What you should do — Return the lines below exactly, from the first line to the line that contains "You are a GUI". Leave out pictures.

*** Block opens ***

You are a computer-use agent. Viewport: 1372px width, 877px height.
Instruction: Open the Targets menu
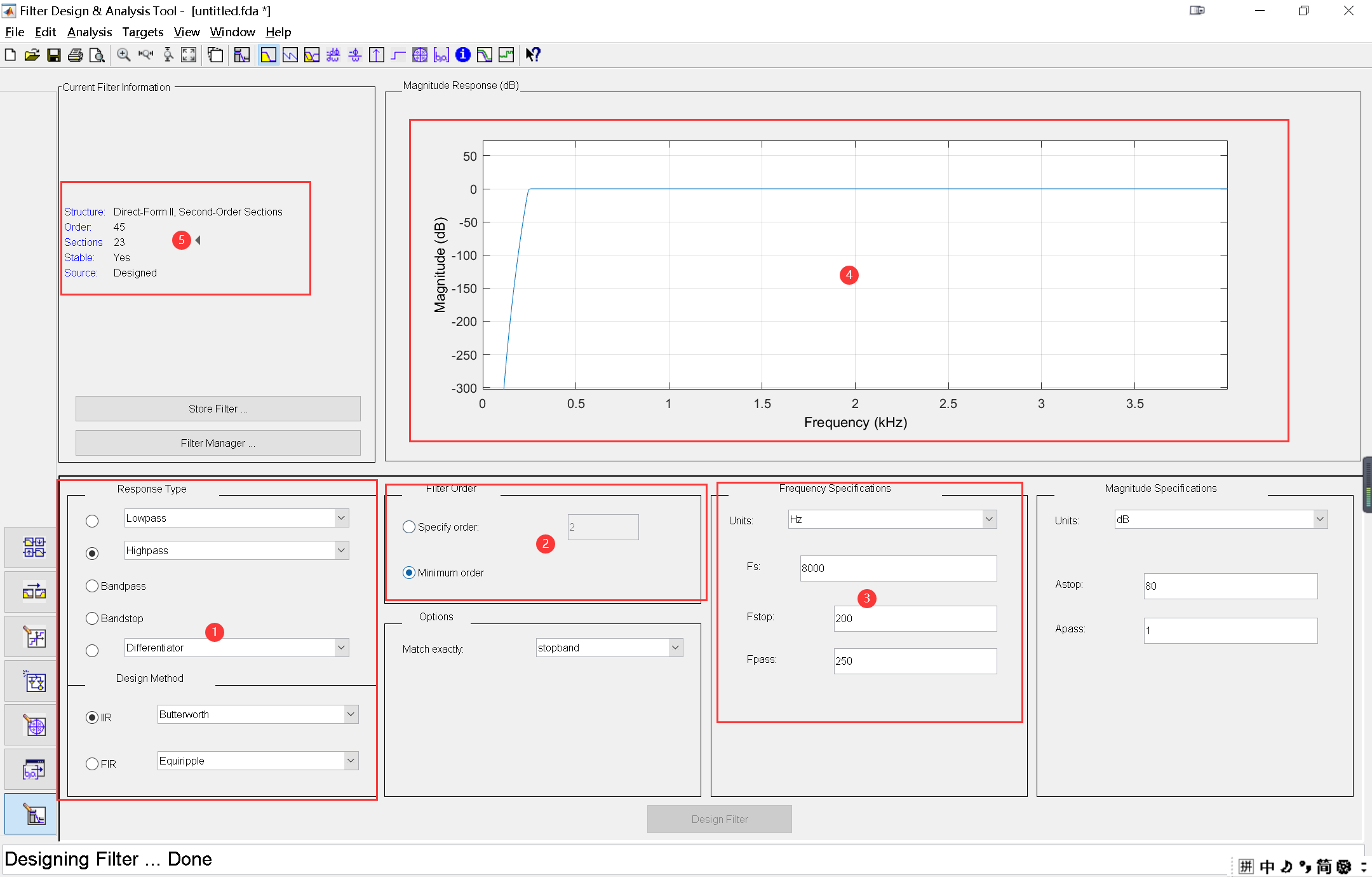[x=142, y=32]
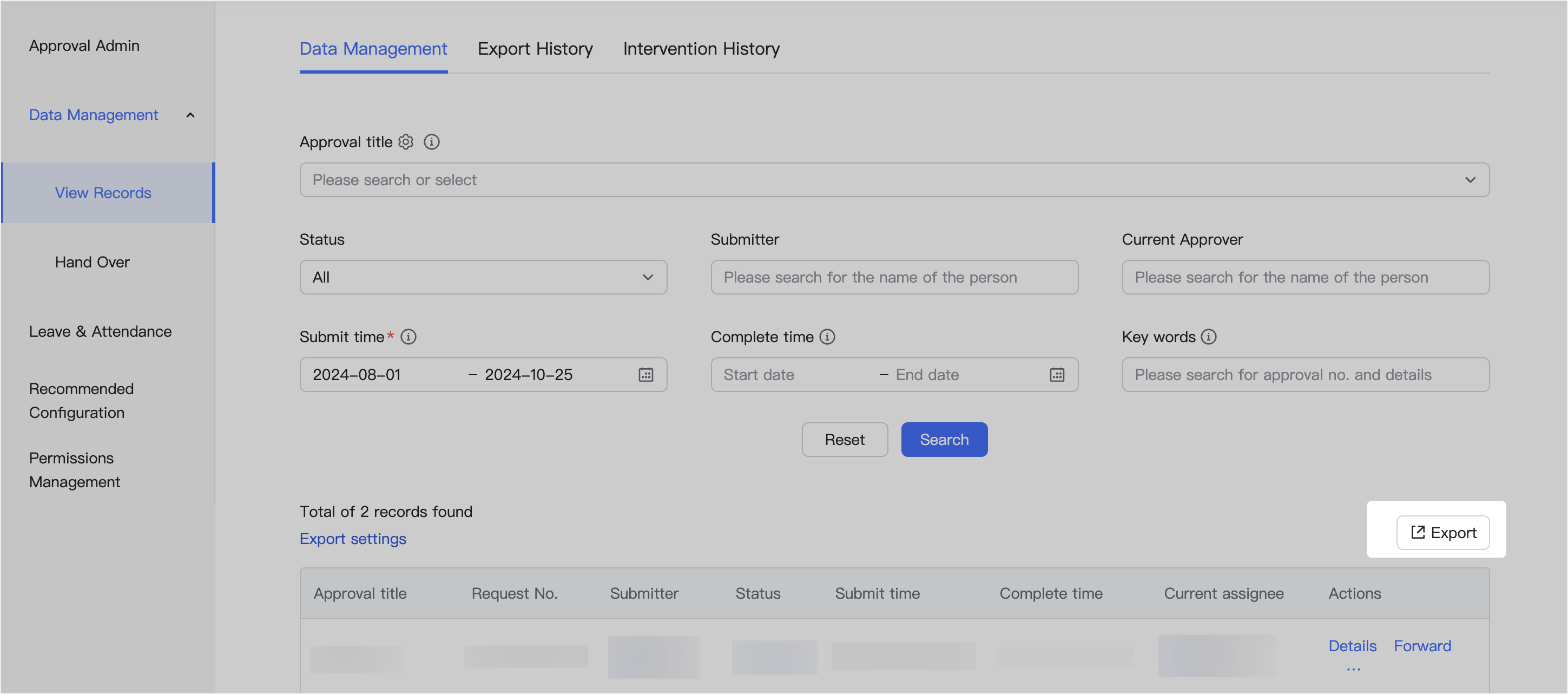Open the Status dropdown showing All
This screenshot has width=1568, height=694.
pos(483,277)
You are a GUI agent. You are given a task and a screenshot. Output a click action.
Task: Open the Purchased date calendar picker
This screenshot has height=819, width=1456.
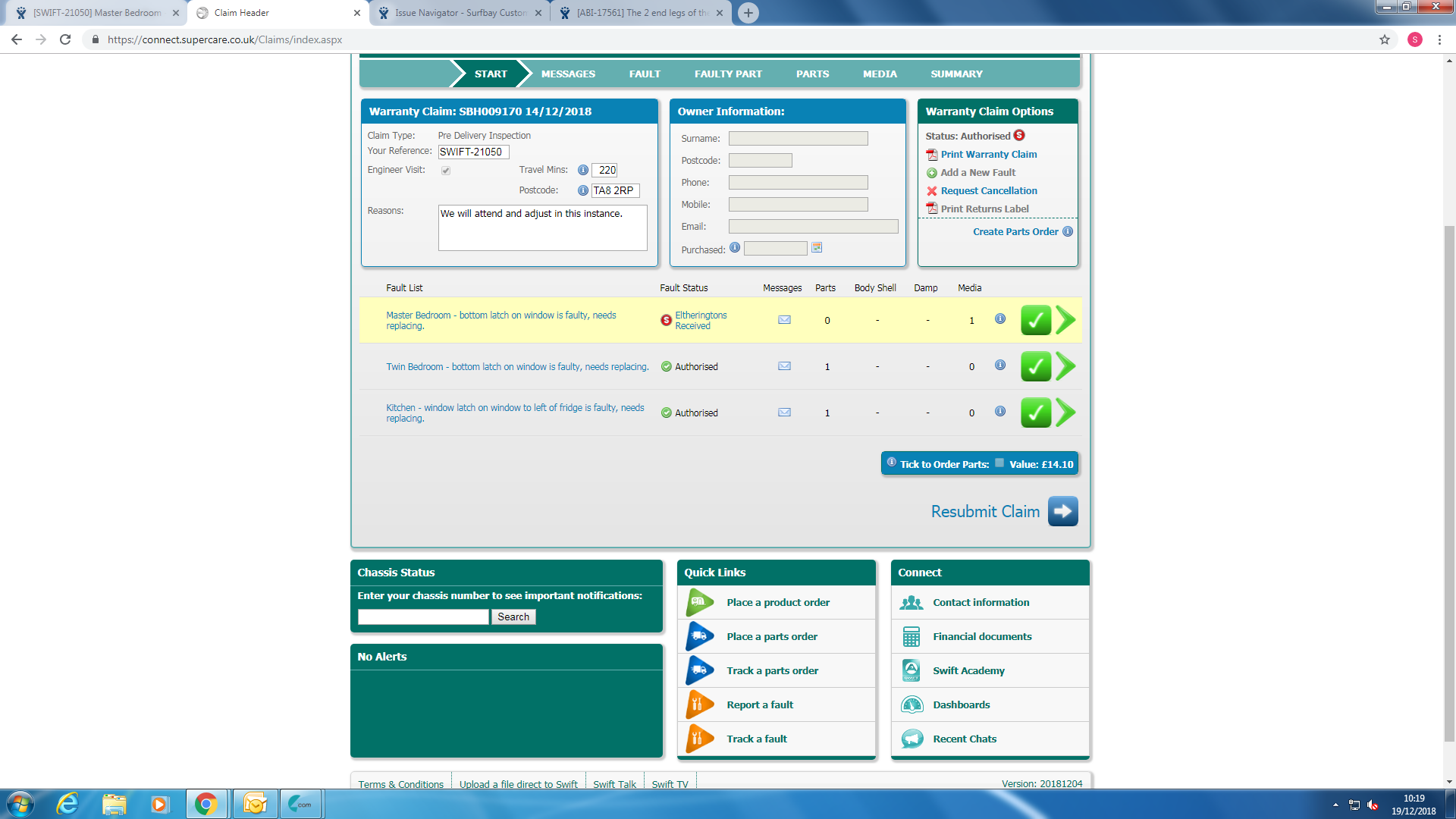[x=817, y=248]
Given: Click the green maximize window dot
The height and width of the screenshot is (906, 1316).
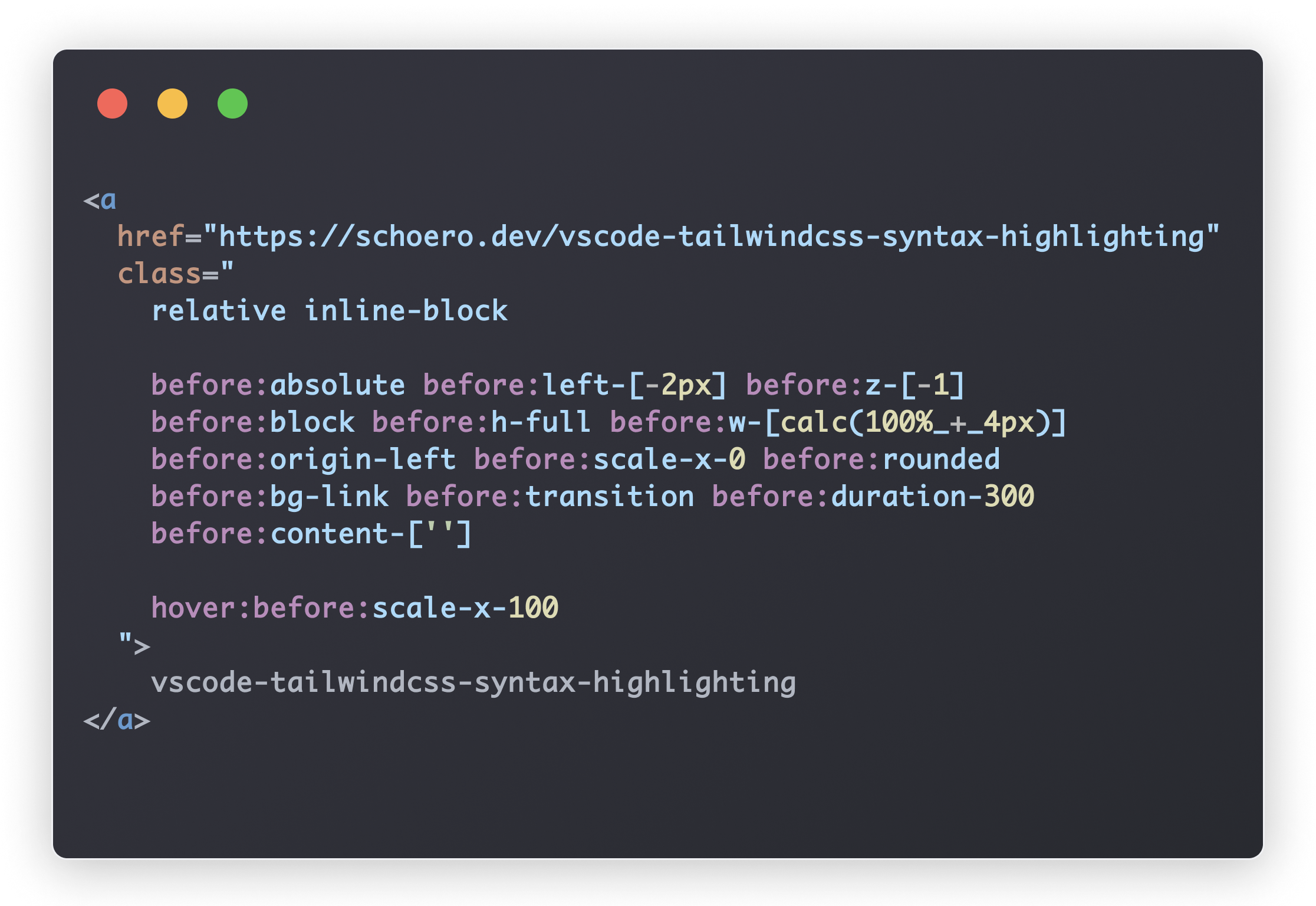Looking at the screenshot, I should coord(232,104).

*** Block closes ***

Output of the task —
You are a computer-use agent. Viewport: 1372px width, 877px height.
Instruction: Open the Targets menu
[x=142, y=32]
Open the Status dropdown showing All
This screenshot has width=1568, height=694.
pos(483,277)
You are a GUI agent. You are given a task and a screenshot. Output a click action.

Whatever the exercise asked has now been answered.